The Malaysian Cabinet has directed Dewan Bandaraya Kuala Lumpur (DBKL) to freeze approvals for four types of developments following a study by Bank Negara Malaysia (BNM) that raised the alarm on a glut in these buildings.
In a document sighted by EdgeProp.my, DBKL was instructed to cease considering and approving the development of shopping complexes, offices, serviced apartments and luxury condominiums priced over RM1 million in Kuala Lumpur, effective Nov 1.
Existing applications — including variations made to building plans that have received development orders — must receive planning permission by January 2018.
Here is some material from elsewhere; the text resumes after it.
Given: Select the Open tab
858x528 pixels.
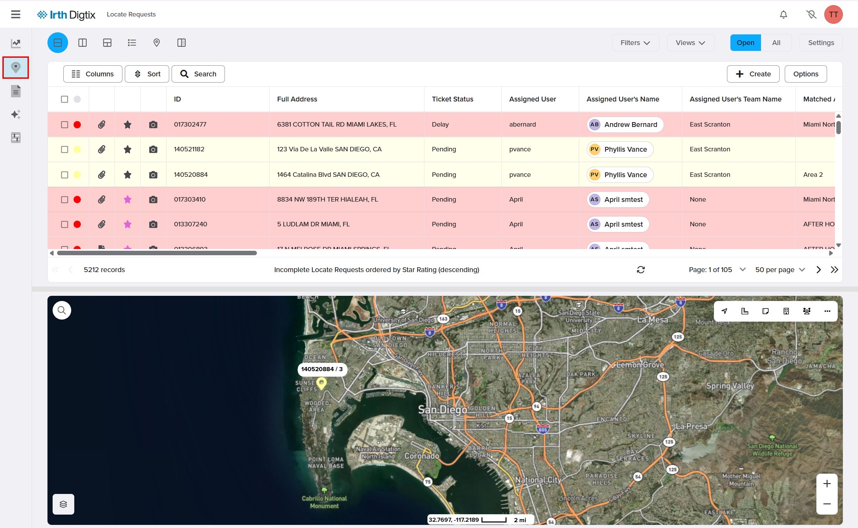Looking at the screenshot, I should click(x=745, y=43).
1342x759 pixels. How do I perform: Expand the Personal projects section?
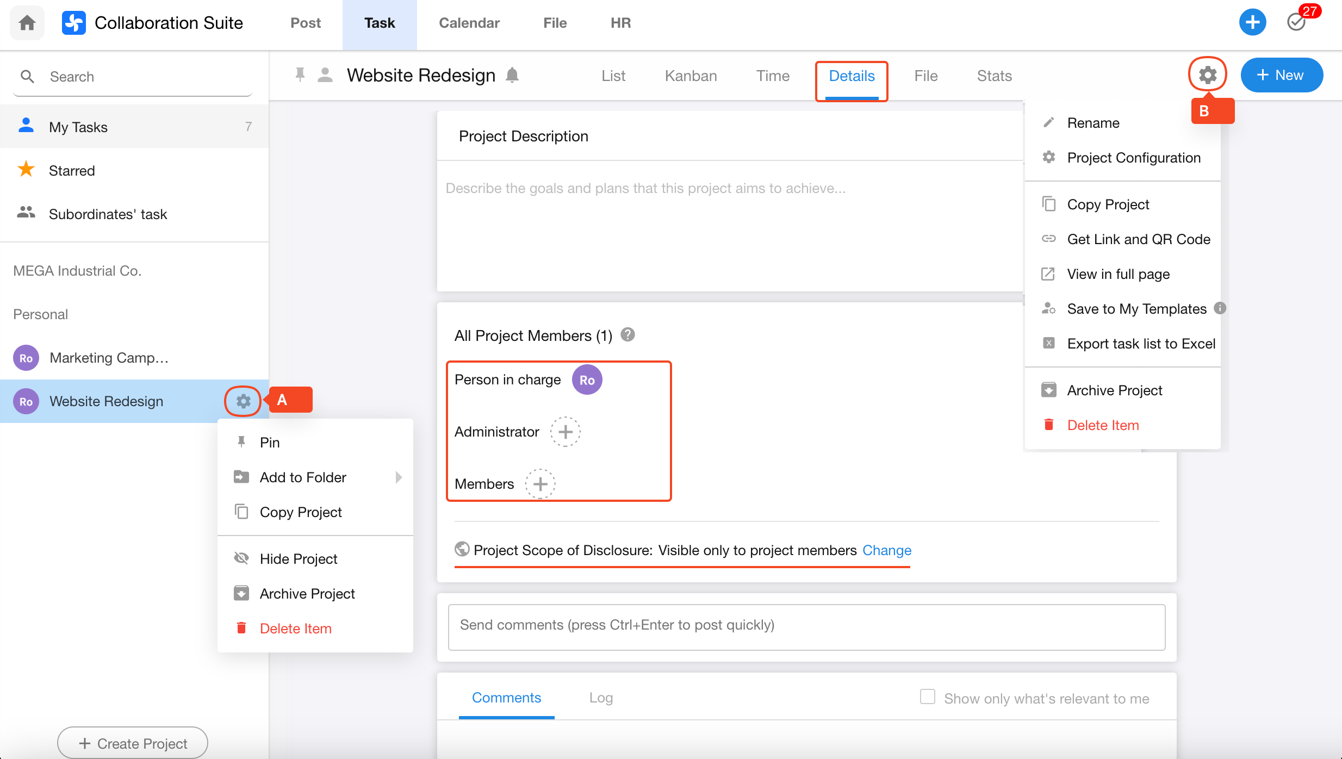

In a report by The Edge, Federal Territories Minister Datuk Seri Tengku Adnan Tengku Mansor — who confirmed the contents of the document — said the freeze may continue for one to even three years, depending on the state of the market.
In a briefing on Friday, the central bank highlighted the decade-high level of unsold residential properties (130,690 units as at 1Q17), with 63% of them priced above RM250,000 and 61% of them being high-rise apartments.
The latest unsold properties figure is almost double the historical average of 72,729 units per year between 2004 and 2016.
Johor led with the highest proportion of unsold units in Malaysia at 27%, followed by Selangor (21%), Kuala Lumpur (14%), and Penang (8%).
Meanwhile, BNM predicts that one in three offices will be vacant by 2021 and 140 new malls will enter the market across the Klang Valley, Penang and Johor.
The central bank said office vacancy rates in the Klang Valley have hit 23.6% in 1Q17 and could reach 32% by 2021.
On the other hand, BNM governor Tan Sri Muhammad Ibrahim pointed out that there were far too many malls for a population of 32 million.